▸ WORK TO COMPLETE
1) In the forum reply on UCell and ssGSEA, how many genes does UCell rank?
2) Please extend the forum reply on UCell and ssGSEA past its final sentence.

▸ SOURCE PASSAGE
☆ ☆ ☆

Closed SimoniMD closed 2 years ago
Hey Simoni,
So actually the enrichIt()
has been having issues with the parallelization via biocParallel (which I am working on and this might be a cause of the issue). The approach UCell is using is similar to the ranking underlying the ssGSEA method, but had several assumptions adapted to single-cell sequencing. For instance, it only ranks the top 1500 genes instead of all genes (which contributes to speed). It is also a faster implementation of AUCell with the code cleaned up for performance. It may have different pct differences based on these assumptions (as you noted), but should have relatively similar results to the standard ssGSEA.
I think in the end, the differences between the methods are probably not as important. In my experience, ssGSEA and UCell have a relatively high correlation. In fact, with the recent issues with BiocParallel - I have been running UCell exclusively on my pipelines. The difference in your samples might impact your results, but that is also true for differential gene expression. I think the fact you have biological replicates is far more important for the robustness of either gene set enrichment or differential expression.
Not knowing how many cells you have total - subsampling might be a good way to go. Another option is to bootstrap - randomly take 1000 cells (maybe like 30 times) and do the statistical test of choice. Cross-reference each iteration for the commonly altered gene sets? But towards your first point - as long as it is random, you should be fine subsampling.

☆ ☆ ☆

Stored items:
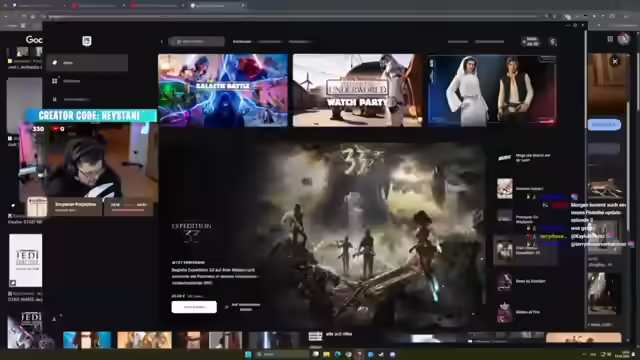Click the Windows Start button in taskbar
The image size is (640, 360).
click(248, 354)
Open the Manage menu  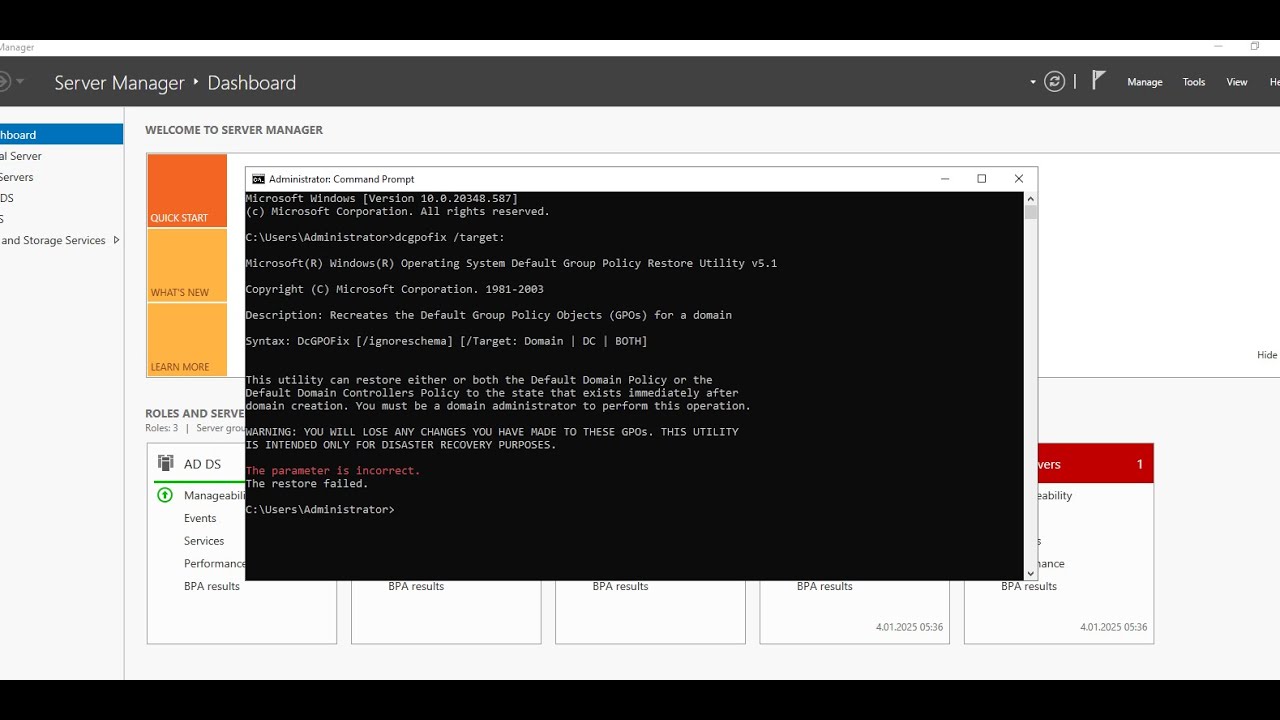[1144, 81]
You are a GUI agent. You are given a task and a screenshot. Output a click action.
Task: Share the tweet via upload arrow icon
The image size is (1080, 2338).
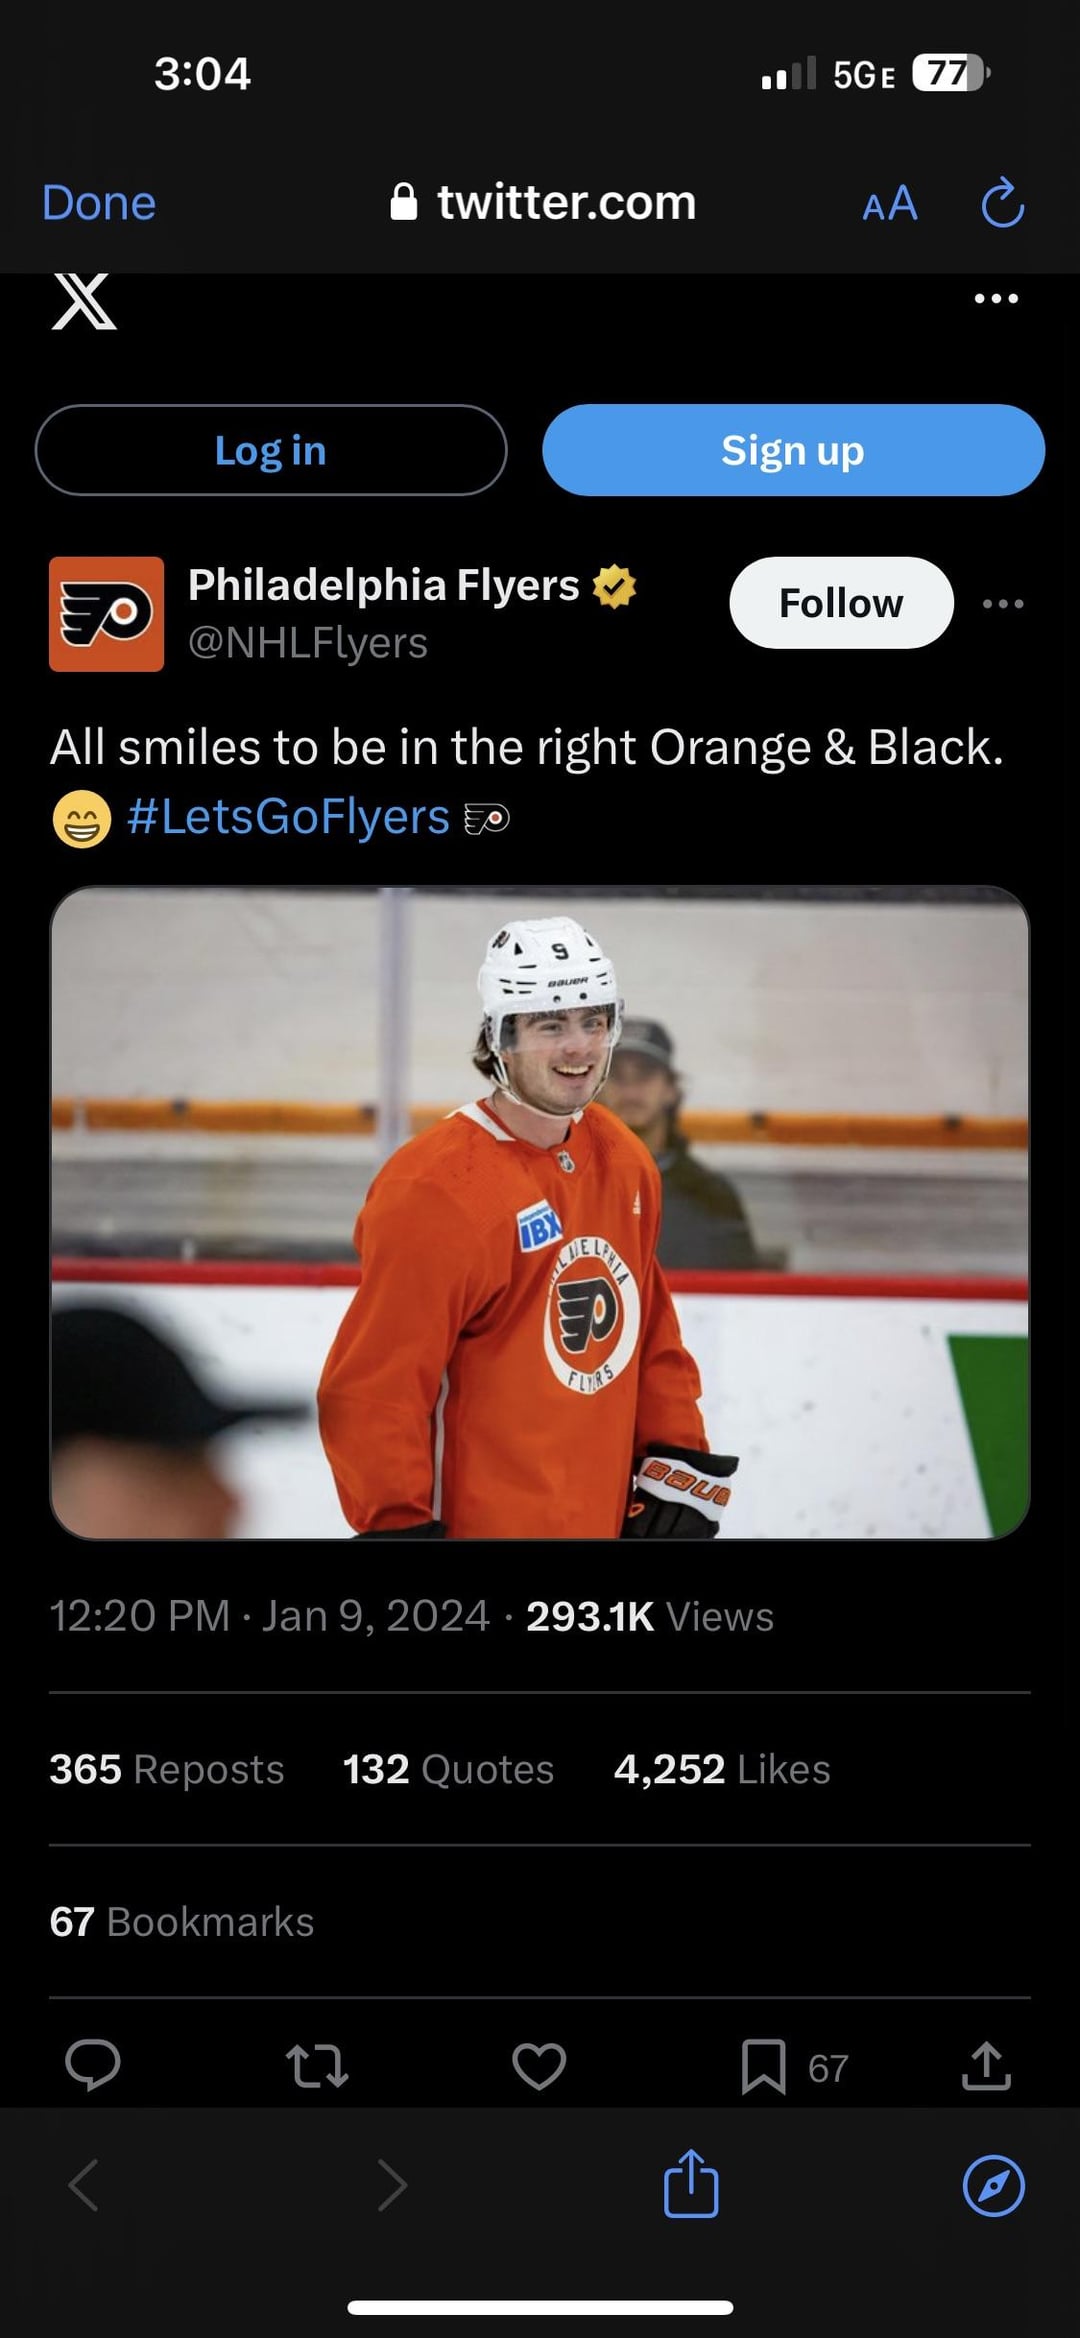pyautogui.click(x=986, y=2066)
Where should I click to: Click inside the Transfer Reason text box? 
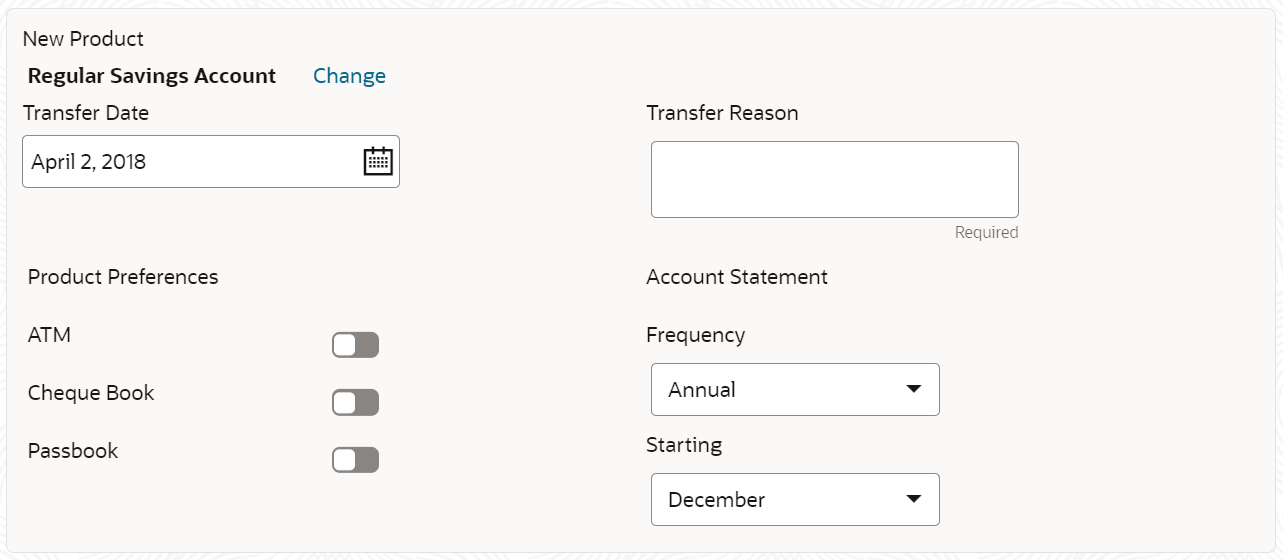pos(835,179)
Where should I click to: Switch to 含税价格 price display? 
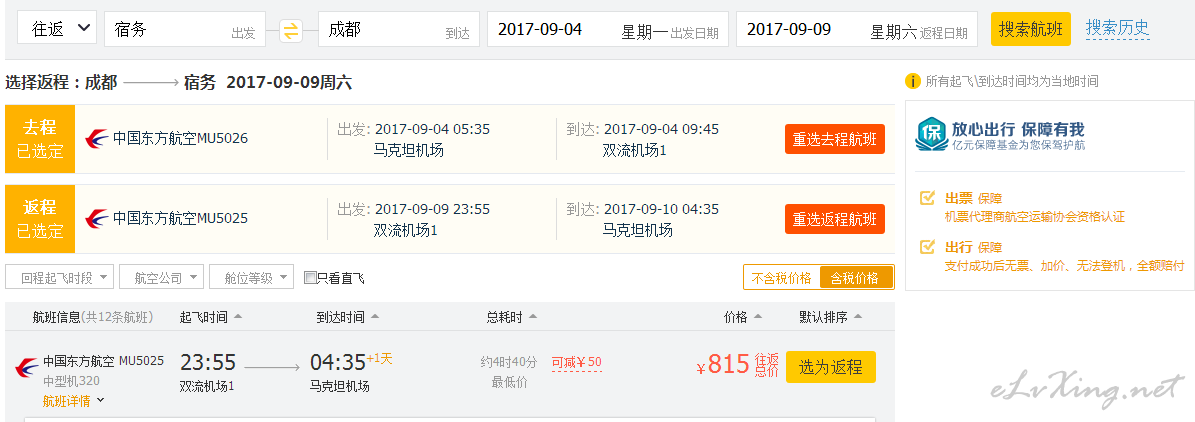point(855,278)
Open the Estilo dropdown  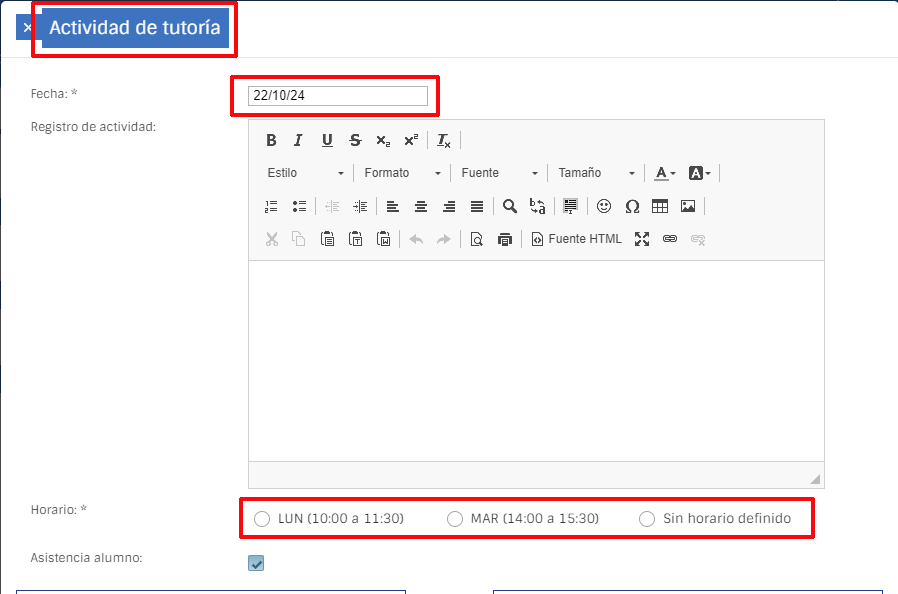point(305,173)
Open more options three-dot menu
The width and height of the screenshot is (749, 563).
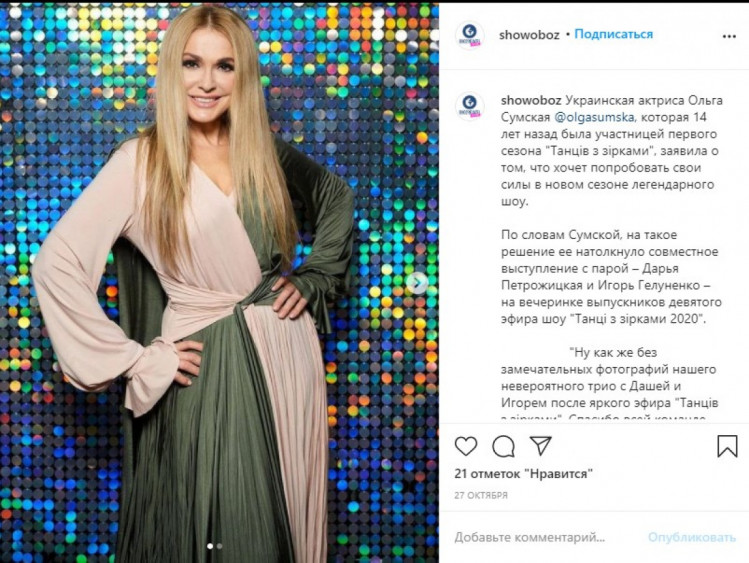pyautogui.click(x=729, y=36)
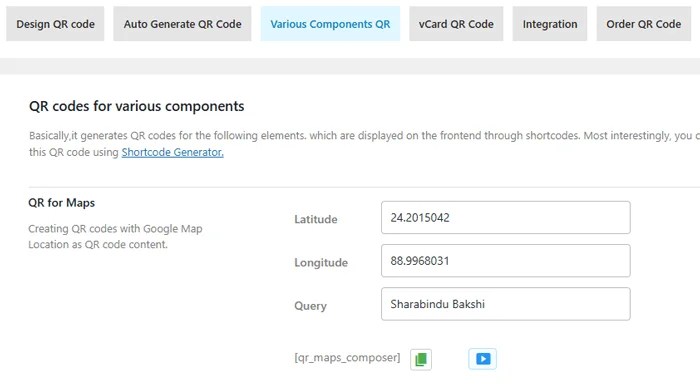Click the Query field label
The height and width of the screenshot is (385, 700).
click(x=310, y=306)
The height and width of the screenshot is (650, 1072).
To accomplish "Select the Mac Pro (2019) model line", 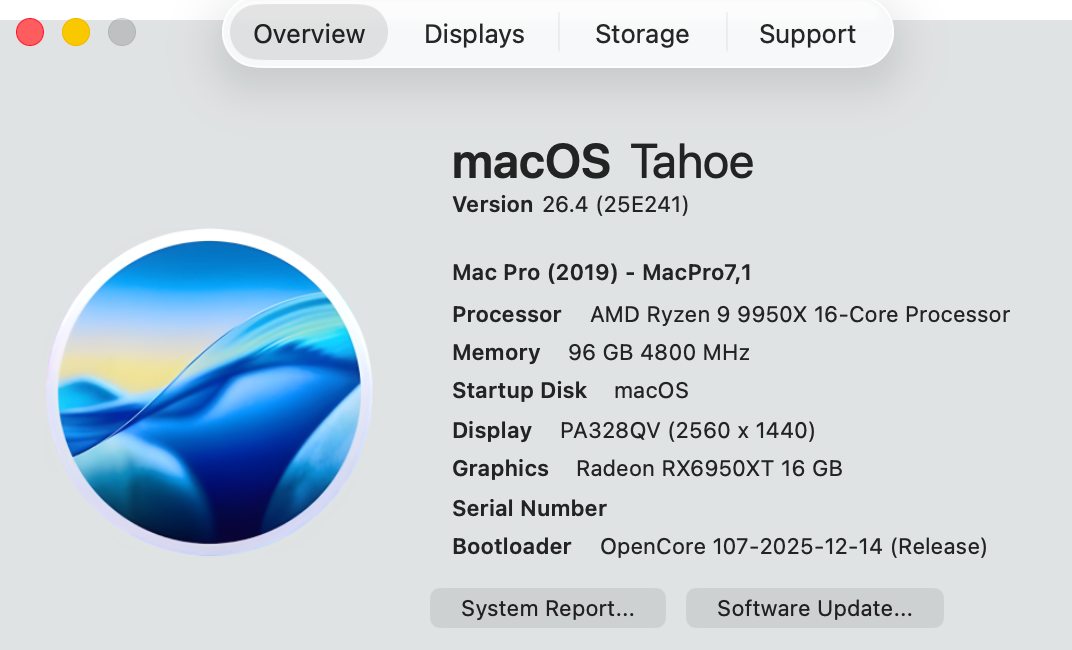I will (602, 272).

☆ ☆ ☆

▸ RESPONSES IN ORDER
1) UCell ranks only the top 1500 genes.

2)
I am going to close this issue as it does not pertain to issues with the package itself. But feel free to continue to comment and ask questions.
Nick
Great, thanks. I'll probably just continue to use Ucell then. It seems to be blazing along.
One error I encountered with it though for one of the pathways:
ES.seurat.c5bp <- enrichIt(obj = seurat_small, method = "UCell", gene.sets = GS.c5bp, groups = 1000, cores = 2)
Error in calculate_Uscore(m, features = features, maxRank = maxRank, chunk.size = chunk.size, :
One or more signatures contain more genes than maxRank parameter. Increase maxRank parameter or make shorter signatures
I dont see a place to increase the parameter in question?
This is in error stemming from UCell, looks like you have a gene set with greater than the default maxRank (or the number of genes the function will rank - so default is 1500). I have not set up passing arguments to Ucell parameter yet (still experimental).
So sounds like i won't be able to analyze with this gene.set on this object then?
Not as of right now, you can remove the large gene set with > 1500 genes or you can run Ucell directly and adjust maxrank.
Is there a parameter to limit the size of the genes set somewhere? or remove the large one(s) manually? I dont see it in the getGeneSets()
function.
Assuming your gene sets are "GS", the following loop should be able to filter the gene sets with > 1500 genes.
size <- NULL
for (x in seq_along(GS)) {
size <- c(size, length(GS[[x]]@geneIds))
}
remove <- unname(which(size >= 1500))
if (length(remove) != 0) {
GS <- GS[-remove]
}
Yup. that worked. You're a genius, sir.
Hello again! Two questions, roughly related...regarding method differences with
enrichIt()
So just like you said, UCell is much faster. I'm having hard time getting through my script using my seurat objects without R crashing using the regular method, but the regular method it can work if I do one at a time and have patience.
I've been comparing default method vs the Ucell method, using the pct difference between my conditions, and i've gotten different results. Just wondering what your thoughts are on this, and if my samples may have an impact on this. (to clarify, top 30 are kinda the same, just always in a different order).
For background, I have 7 human samples of 2 different conditions (4 MSE, 3 FT). NONE are biological replicates (the unfortunate aspect of human samples). All 7 are different, but taken at certain timepoints so they should be roughly similar.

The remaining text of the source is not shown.